The free energies of partial unfolding, ΔG°NI (2.58Kcal/mol for the mutant) are less than those required for unfolding to a totally denatured protein (4.83Kcal/mol), although the G18V mutant requires almost the same energy for the second step of unfolding as the wild-type. There was a little difference in transition midpoints estimated here from previous studies, which can be interpreted with caution as stability measures are dependent upon the experimental conditions (pH, ionic strength, temperature, and protein concentration) which may differ between laboratories.
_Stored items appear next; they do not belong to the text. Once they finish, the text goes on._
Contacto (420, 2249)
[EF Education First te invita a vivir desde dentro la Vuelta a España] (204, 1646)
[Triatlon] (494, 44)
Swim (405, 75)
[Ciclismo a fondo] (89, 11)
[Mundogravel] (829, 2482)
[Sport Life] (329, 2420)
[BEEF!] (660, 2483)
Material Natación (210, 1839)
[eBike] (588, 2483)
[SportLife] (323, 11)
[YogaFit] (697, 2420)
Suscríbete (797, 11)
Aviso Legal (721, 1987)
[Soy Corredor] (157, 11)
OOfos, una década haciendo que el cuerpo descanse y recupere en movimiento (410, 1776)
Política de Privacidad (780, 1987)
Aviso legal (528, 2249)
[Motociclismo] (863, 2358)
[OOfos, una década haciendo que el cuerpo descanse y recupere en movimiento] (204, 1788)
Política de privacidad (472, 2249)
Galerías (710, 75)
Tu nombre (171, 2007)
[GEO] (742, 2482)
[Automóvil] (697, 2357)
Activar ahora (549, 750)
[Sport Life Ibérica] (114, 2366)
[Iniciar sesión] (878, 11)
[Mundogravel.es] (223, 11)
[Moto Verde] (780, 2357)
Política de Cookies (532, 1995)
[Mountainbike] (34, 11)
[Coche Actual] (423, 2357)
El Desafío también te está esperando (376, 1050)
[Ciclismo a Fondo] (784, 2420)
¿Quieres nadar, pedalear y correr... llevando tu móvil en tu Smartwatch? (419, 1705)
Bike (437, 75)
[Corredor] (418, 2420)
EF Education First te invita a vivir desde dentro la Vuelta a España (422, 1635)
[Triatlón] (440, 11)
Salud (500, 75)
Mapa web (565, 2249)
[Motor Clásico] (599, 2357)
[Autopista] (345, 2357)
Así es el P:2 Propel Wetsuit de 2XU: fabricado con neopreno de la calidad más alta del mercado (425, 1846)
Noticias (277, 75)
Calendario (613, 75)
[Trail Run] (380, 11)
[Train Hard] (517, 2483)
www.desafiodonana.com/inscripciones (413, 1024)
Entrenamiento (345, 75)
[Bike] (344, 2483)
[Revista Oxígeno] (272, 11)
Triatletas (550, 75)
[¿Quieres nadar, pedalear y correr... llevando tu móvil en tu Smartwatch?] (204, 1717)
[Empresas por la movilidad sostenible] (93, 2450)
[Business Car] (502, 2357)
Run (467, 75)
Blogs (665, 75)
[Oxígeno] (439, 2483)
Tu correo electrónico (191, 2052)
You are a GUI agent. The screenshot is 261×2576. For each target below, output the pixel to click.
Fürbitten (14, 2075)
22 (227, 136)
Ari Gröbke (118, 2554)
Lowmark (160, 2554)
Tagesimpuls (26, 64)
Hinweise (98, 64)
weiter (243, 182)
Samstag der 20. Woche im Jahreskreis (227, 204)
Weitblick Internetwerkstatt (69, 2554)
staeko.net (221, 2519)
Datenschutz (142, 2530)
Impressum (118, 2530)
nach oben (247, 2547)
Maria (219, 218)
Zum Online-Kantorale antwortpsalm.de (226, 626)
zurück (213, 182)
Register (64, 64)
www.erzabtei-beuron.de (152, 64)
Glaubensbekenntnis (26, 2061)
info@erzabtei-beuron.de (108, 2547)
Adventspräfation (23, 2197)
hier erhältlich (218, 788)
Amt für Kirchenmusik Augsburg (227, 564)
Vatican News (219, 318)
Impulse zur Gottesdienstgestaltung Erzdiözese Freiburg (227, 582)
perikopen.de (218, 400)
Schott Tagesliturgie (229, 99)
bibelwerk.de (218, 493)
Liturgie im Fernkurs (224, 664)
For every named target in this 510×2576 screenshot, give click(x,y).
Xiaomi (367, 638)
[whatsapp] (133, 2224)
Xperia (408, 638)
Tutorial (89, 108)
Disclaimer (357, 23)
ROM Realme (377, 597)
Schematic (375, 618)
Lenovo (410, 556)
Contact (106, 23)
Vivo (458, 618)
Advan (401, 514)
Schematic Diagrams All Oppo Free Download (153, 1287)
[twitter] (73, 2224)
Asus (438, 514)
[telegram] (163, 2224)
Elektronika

The G18V mutation occurring at the terminal end of the first strand in first Greek motif of HγS-crystallin has been associated with autosomal dominant progressive cortical cataracts (7
). The cortical location of this cataract is consistent with the known expression pattern of γS-crystallin, which tends to be most highly expressed in cortical fiber cells (23
). CRYGS mutations have also been associated with a lamellar cataract (24
) also consistent with the CRYGS expression pattern and a total cataract with denser opacity in the nucleus (25
), suggesting the possibility of a more severe mutation. As discussed more fully elsewhere (8
), mutations in crystallins that are sufficient in and of themselves to cause immediate protein aggregation or denaturation usually result in congenital cataract, while less severe mutations that merely increase susceptibility to environmental insults tend to contribute to age related cataract. The results of these studies indicate normal association and structural properties of the G18V mutant γS-crystallin under mild conditions, but increased sensitivity stress, which are thus consistent with the progressive nature of the cataracts in this family. Mutations in several additional genes are associated with progressive cataract, including CRYGD, CRYBB2, GJA8, MIP and BFSP2 (26
). However, the molecular basis of most of these progressive cataracts is unclear. The molecular R14C mutation in γD-crystallin, which is also associated with progressive juvenile-onset hereditary cataracts, results in a mutant protein with nearly identical secondary and tertiary structures and stabilities, but appears to have increased susceptibility to oxidative formation of disulfide mediated oligomers and subsequent aggregation (31
Isolated cortical cataracts with Mendelian inheritance are relatively rare, but secondary and age related cortical cataracts are common. Diabetes mellitus and hyperglycemia are major modifiable risk factors for the development of cortical cataract (32
). The potential role of mutations in age related cortical cataracts is emphasized by estimates from a Twin study in the United Kingdom that two thirds of age related cortical cataracts can be explained by genetic factors (33
). The Beaver Dam Eye Study has reported that a single major gene can account for 58% of the variability of age- and sex-adjusted measures of cortical cataract (34
) and identified a major locus on chromosome 6p12-q12 (35
Our present study further confirms the high stability of wild type HγS-crystallin and demonstrates that the G18V mutation leads to destabilization of HγS-crystallin when subjected to heat and GuHCl -induced stress. These findings are consistent with the progressive nature of the cataracts in individuals carrying this mutation. In this family the lenses of affected individuals are initially clear or mildly opaque, but over time environmental stress results in progression to fully developed cortical cataracts (7
). We are currently addressing the further pathogenesis of cataracts resulting from this mutation by studying the effects of G18V HγS-crystallin in the lenses of transgenic mice.